Set the following entries down again exactly, line by line.

Pixel coordinate grounding data
=-=-=

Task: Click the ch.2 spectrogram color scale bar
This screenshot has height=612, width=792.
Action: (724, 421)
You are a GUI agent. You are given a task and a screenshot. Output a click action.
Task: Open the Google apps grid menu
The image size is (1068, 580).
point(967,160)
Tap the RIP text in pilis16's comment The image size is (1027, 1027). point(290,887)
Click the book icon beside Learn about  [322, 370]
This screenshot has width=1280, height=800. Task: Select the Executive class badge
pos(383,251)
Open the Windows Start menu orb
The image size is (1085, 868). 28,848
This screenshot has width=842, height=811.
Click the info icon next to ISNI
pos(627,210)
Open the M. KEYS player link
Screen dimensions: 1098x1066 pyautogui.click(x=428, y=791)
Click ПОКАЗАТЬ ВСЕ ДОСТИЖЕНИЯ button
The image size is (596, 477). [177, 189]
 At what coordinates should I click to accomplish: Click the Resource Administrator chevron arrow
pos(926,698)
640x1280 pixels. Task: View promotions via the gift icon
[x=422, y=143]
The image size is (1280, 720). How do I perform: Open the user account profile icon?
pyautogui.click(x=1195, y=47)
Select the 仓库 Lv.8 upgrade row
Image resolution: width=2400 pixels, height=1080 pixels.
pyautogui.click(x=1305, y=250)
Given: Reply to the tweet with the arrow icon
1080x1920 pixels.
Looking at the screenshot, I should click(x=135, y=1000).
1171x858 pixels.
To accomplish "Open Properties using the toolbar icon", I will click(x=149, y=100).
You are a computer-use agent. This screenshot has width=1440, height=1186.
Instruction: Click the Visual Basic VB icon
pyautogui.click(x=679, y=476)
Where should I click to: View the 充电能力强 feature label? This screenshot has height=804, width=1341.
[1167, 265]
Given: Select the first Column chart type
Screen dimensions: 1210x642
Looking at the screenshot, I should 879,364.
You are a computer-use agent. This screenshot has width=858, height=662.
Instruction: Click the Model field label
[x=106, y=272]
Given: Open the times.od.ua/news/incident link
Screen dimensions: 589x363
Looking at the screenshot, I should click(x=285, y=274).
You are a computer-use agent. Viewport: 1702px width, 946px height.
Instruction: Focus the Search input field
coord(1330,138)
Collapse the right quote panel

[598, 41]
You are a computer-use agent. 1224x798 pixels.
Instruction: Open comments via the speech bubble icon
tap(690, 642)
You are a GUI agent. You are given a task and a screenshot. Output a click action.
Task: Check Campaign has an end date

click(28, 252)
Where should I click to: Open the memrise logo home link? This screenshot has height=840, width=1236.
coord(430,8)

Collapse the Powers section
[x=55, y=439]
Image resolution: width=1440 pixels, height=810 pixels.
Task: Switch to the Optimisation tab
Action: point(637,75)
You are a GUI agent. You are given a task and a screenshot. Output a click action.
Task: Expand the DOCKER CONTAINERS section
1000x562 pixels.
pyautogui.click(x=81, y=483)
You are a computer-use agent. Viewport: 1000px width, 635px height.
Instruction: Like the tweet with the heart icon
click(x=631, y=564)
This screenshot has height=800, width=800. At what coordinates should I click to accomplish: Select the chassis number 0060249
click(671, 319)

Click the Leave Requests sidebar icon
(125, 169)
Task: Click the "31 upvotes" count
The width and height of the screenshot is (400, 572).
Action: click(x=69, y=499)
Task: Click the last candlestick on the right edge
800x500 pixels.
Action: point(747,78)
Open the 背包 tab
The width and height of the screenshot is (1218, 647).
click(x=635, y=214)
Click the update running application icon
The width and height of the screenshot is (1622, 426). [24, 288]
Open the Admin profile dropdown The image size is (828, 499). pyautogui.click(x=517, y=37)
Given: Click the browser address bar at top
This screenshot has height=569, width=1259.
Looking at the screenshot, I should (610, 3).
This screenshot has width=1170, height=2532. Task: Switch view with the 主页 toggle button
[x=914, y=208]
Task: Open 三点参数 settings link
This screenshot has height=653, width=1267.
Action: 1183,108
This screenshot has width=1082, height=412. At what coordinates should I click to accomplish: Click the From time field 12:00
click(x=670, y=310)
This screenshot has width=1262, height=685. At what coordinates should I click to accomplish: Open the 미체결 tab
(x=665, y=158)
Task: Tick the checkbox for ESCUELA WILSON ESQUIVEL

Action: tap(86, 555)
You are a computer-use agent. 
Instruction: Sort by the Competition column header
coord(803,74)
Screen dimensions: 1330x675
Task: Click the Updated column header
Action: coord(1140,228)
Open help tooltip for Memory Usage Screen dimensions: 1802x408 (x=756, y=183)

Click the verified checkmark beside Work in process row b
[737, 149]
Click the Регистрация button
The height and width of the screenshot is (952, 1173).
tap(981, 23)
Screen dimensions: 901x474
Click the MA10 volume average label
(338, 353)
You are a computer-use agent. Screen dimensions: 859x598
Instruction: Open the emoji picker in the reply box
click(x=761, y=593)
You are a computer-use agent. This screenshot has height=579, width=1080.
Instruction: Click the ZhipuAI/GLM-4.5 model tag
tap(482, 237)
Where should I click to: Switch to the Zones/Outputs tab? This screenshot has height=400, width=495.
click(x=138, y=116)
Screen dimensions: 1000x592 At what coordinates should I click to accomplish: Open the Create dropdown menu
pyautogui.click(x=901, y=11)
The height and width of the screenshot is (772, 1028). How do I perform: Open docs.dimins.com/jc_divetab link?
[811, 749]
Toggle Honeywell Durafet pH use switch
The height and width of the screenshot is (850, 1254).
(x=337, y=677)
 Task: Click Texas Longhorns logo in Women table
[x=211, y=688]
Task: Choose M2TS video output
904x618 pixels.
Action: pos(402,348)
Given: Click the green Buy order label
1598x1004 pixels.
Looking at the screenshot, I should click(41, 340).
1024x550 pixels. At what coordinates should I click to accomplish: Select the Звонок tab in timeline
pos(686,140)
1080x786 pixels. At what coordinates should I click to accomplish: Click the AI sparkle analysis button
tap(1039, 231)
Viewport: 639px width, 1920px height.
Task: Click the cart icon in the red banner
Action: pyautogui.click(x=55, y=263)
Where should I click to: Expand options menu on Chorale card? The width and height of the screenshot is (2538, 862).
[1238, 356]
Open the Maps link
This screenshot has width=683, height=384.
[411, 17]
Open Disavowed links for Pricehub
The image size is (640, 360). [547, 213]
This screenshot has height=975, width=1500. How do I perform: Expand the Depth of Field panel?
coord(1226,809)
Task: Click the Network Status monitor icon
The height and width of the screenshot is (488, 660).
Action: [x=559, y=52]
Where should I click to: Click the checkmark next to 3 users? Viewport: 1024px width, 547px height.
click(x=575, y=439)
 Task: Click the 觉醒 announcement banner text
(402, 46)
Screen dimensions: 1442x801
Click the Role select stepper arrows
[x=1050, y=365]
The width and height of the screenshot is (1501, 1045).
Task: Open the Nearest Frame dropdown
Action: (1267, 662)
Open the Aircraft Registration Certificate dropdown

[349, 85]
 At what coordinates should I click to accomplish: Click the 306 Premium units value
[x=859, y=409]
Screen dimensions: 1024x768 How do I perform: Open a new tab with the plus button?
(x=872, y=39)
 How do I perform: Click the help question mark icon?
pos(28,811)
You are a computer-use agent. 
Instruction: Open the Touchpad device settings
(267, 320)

=-=-=

*ANSWER TO THIS PROBLEM*:
Task: Click the ch.2 spectrogram color scale bar
This screenshot has height=612, width=792.
Action: (724, 421)
You are a GUI agent. You are given a task and a screenshot. Output a click action.
Task: Open the Google apps grid menu
The image size is (1068, 580).
point(967,160)
Tap the RIP text in pilis16's comment The image size is (1027, 1027). point(290,887)
Click the book icon beside Learn about  [322, 370]
This screenshot has width=1280, height=800. Task: Select the Executive class badge
pos(383,251)
Open the Windows Start menu orb
The image size is (1085, 868). 28,848
This screenshot has width=842, height=811.
Click the info icon next to ISNI
pos(627,210)
Open the M. KEYS player link
Screen dimensions: 1098x1066 pyautogui.click(x=428, y=791)
Click ПОКАЗАТЬ ВСЕ ДОСТИЖЕНИЯ button
The image size is (596, 477). [177, 189]
 At what coordinates should I click to accomplish: Click the Resource Administrator chevron arrow
pos(926,698)
640x1280 pixels. Task: View promotions via the gift icon
[x=422, y=143]
The image size is (1280, 720). How do I perform: Open the user account profile icon?
pyautogui.click(x=1195, y=47)
Select the 仓库 Lv.8 upgrade row
Image resolution: width=2400 pixels, height=1080 pixels.
pyautogui.click(x=1305, y=250)
Given: Reply to the tweet with the arrow icon
1080x1920 pixels.
Looking at the screenshot, I should click(x=135, y=1000).
1171x858 pixels.
To accomplish "Open Properties using the toolbar icon", I will click(x=149, y=100).
You are a computer-use agent. This screenshot has width=1440, height=1186.
Instruction: Click the Visual Basic VB icon
pyautogui.click(x=679, y=476)
Where should I click to: View the 充电能力强 feature label? This screenshot has height=804, width=1341.
[1167, 265]
Given: Select the first Column chart type
Screen dimensions: 1210x642
Looking at the screenshot, I should 879,364.
You are a computer-use agent. This screenshot has width=858, height=662.
Instruction: Click the Model field label
[x=106, y=272]
Given: Open the times.od.ua/news/incident link
Screen dimensions: 589x363
Looking at the screenshot, I should click(x=285, y=274).
You are a computer-use agent. Viewport: 1702px width, 946px height.
Instruction: Focus the Search input field
coord(1330,138)
Collapse the right quote panel

[598, 41]
You are a computer-use agent. 1224x798 pixels.
Instruction: Open comments via the speech bubble icon
tap(690, 642)
You are a GUI agent. You are given a task and a screenshot. Output a click action.
Task: Check Campaign has an end date

click(28, 252)
Where should I click to: Open the memrise logo home link? This screenshot has height=840, width=1236.
coord(430,8)

Collapse the Powers section
[x=55, y=439]
Image resolution: width=1440 pixels, height=810 pixels.
Task: Switch to the Optimisation tab
Action: point(637,75)
You are a GUI agent. You are given a task and a screenshot. Output a click action.
Task: Expand the DOCKER CONTAINERS section
1000x562 pixels.
pyautogui.click(x=81, y=483)
You are a computer-use agent. Viewport: 1000px width, 635px height.
Instruction: Like the tweet with the heart icon
click(x=631, y=564)
This screenshot has height=800, width=800. At what coordinates should I click to accomplish: Select the chassis number 0060249
click(671, 319)

Click the Leave Requests sidebar icon
(125, 169)
Task: Click the "31 upvotes" count
The width and height of the screenshot is (400, 572).
Action: click(x=69, y=499)
Task: Click the last candlestick on the right edge
800x500 pixels.
Action: point(747,78)
Open the 背包 tab
The width and height of the screenshot is (1218, 647).
click(x=635, y=214)
Click the update running application icon
The width and height of the screenshot is (1622, 426). [24, 288]
Open the Admin profile dropdown The image size is (828, 499). pyautogui.click(x=517, y=37)
Given: Click the browser address bar at top
This screenshot has height=569, width=1259.
Looking at the screenshot, I should (610, 3).
This screenshot has width=1170, height=2532. Task: Switch view with the 主页 toggle button
[x=914, y=208]
Task: Open 三点参数 settings link
This screenshot has height=653, width=1267.
Action: 1183,108
This screenshot has width=1082, height=412. At what coordinates should I click to accomplish: Click the From time field 12:00
click(x=670, y=310)
This screenshot has width=1262, height=685. At what coordinates should I click to accomplish: Open the 미체결 tab
(x=665, y=158)
Task: Tick the checkbox for ESCUELA WILSON ESQUIVEL

Action: tap(86, 555)
You are a computer-use agent. 
Instruction: Sort by the Competition column header
coord(803,74)
Screen dimensions: 1330x675
Task: Click the Updated column header
Action: coord(1140,228)
Open help tooltip for Memory Usage Screen dimensions: 1802x408 (x=756, y=183)

Click the verified checkmark beside Work in process row b
[737, 149]
Click the Регистрация button
The height and width of the screenshot is (952, 1173).
tap(981, 23)
Screen dimensions: 901x474
Click the MA10 volume average label
(338, 353)
You are a computer-use agent. Screen dimensions: 859x598
Instruction: Open the emoji picker in the reply box
click(x=761, y=593)
You are a computer-use agent. This screenshot has height=579, width=1080.
Instruction: Click the ZhipuAI/GLM-4.5 model tag
tap(482, 237)
Where should I click to: Switch to the Zones/Outputs tab? This screenshot has height=400, width=495.
click(x=138, y=116)
Screen dimensions: 1000x592 At what coordinates should I click to accomplish: Open the Create dropdown menu
pyautogui.click(x=901, y=11)
The height and width of the screenshot is (772, 1028). How do I perform: Open docs.dimins.com/jc_divetab link?
[811, 749]
Toggle Honeywell Durafet pH use switch
The height and width of the screenshot is (850, 1254).
(x=337, y=677)
 Task: Click Texas Longhorns logo in Women table
[x=211, y=688]
Task: Choose M2TS video output
904x618 pixels.
Action: pos(402,348)
Given: Click the green Buy order label
1598x1004 pixels.
Looking at the screenshot, I should click(41, 340).
1024x550 pixels. At what coordinates should I click to accomplish: Select the Звонок tab in timeline
pos(686,140)
1080x786 pixels. At what coordinates should I click to accomplish: Click the AI sparkle analysis button
tap(1039, 231)
Viewport: 639px width, 1920px height.
Task: Click the cart icon in the red banner
Action: pyautogui.click(x=55, y=263)
Where should I click to: Expand options menu on Chorale card? The width and height of the screenshot is (2538, 862).
[1238, 356]
Open the Maps link
This screenshot has width=683, height=384.
[411, 17]
Open Disavowed links for Pricehub
The image size is (640, 360). [547, 213]
This screenshot has height=975, width=1500. How do I perform: Expand the Depth of Field panel?
coord(1226,809)
Task: Click the Network Status monitor icon
The height and width of the screenshot is (488, 660).
Action: [x=559, y=52]
Where should I click to: Click the checkmark next to 3 users? Viewport: 1024px width, 547px height.
click(x=575, y=439)
 Task: Click the 觉醒 announcement banner text
(402, 46)
Screen dimensions: 1442x801
Click the Role select stepper arrows
[x=1050, y=365]
The width and height of the screenshot is (1501, 1045).
Task: Open the Nearest Frame dropdown
Action: (1267, 662)
Open the Aircraft Registration Certificate dropdown

[349, 85]
 At what coordinates should I click to accomplish: Click the 306 Premium units value
[x=859, y=409]
Screen dimensions: 1024x768 How do I perform: Open a new tab with the plus button?
(x=872, y=39)
 How do I perform: Click the help question mark icon?
pos(28,811)
You are a computer-use agent. 
Instruction: Open the Touchpad device settings
(267, 320)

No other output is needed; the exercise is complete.